Jon Potter, Digital Media Association
Michael Petricone, CEA
Steve Marks, RIAA
David Israelite, NARM
Gary Greenstein, Wilson, Sonsini
Potter: Yes. Major differences in magnitudes of payment fees incurred by different competitors. Limit the statutory damages, and prove actual damages. None of us are price setters anymore.
As with Gerd: Potter says that companies that try to use music as a first play will be sued, which is why they do it as a secondary or tertiary play.
Petricone: Chilling effect on innovation. Must protect fair use rights.
Israelite: Songwriters must be paid, per an earlier agreement. Also, every other country in the world pays a blended rate (mechanical and performance)

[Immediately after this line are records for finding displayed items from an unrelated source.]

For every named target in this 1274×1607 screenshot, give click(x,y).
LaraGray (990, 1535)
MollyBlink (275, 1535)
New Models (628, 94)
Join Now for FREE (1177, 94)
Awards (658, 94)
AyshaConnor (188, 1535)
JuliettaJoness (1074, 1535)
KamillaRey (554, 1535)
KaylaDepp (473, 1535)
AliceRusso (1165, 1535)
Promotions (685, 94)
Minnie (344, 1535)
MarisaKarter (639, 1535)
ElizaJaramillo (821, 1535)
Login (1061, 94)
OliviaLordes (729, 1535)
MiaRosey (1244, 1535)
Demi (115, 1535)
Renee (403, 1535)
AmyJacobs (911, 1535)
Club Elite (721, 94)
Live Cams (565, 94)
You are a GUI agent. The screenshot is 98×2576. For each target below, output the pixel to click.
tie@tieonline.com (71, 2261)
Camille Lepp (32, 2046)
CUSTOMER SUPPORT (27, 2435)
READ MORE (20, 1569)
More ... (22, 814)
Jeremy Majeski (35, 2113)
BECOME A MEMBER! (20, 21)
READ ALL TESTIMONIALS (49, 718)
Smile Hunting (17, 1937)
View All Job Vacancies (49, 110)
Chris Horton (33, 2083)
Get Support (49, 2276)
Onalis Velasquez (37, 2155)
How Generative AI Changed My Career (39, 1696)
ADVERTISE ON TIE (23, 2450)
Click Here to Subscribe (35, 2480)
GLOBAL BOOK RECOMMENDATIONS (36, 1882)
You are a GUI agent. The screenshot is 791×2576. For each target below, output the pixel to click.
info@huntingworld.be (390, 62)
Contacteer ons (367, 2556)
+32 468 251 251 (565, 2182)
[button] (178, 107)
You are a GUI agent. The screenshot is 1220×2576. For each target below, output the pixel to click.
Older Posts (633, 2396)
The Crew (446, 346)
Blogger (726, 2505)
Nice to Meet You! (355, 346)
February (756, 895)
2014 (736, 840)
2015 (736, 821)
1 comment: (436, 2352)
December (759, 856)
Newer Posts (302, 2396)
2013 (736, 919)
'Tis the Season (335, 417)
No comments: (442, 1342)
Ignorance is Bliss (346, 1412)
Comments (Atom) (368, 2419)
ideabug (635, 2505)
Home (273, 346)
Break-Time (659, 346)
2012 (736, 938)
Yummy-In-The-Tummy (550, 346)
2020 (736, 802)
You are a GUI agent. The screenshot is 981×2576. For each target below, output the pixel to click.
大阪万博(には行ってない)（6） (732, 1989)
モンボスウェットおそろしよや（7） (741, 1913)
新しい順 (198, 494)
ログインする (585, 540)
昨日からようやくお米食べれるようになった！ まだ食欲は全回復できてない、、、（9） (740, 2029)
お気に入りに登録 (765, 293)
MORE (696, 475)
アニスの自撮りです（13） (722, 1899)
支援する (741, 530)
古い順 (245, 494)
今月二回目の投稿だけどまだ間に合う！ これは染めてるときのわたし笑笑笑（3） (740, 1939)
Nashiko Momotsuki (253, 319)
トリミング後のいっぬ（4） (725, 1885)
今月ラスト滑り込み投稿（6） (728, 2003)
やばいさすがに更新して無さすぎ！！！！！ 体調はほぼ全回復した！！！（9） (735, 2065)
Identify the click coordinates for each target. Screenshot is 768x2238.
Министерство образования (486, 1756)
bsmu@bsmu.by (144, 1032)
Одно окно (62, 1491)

Marks: This whole thing is an economic issue
Funny, but I’m assuming the pros and the cons are sitting on opposite sides
Rich from A2IM (question from audience): A consensus is forming that the CRB rates are too high. My question: When will that consensus form some kind of action?
Final thoughts: This was a highly charged discussion. More time needed to really explore this tension between innovation and compensation. Ironic that the established record business desperately needs indies but, particularly in the case of internet radio, current copyright law is stifling a huge avenue for exposure and music discovery. It’s not clear that the majors are seeing this need.
Off to lunch now. Hopefully, I can find a place to charge the computer.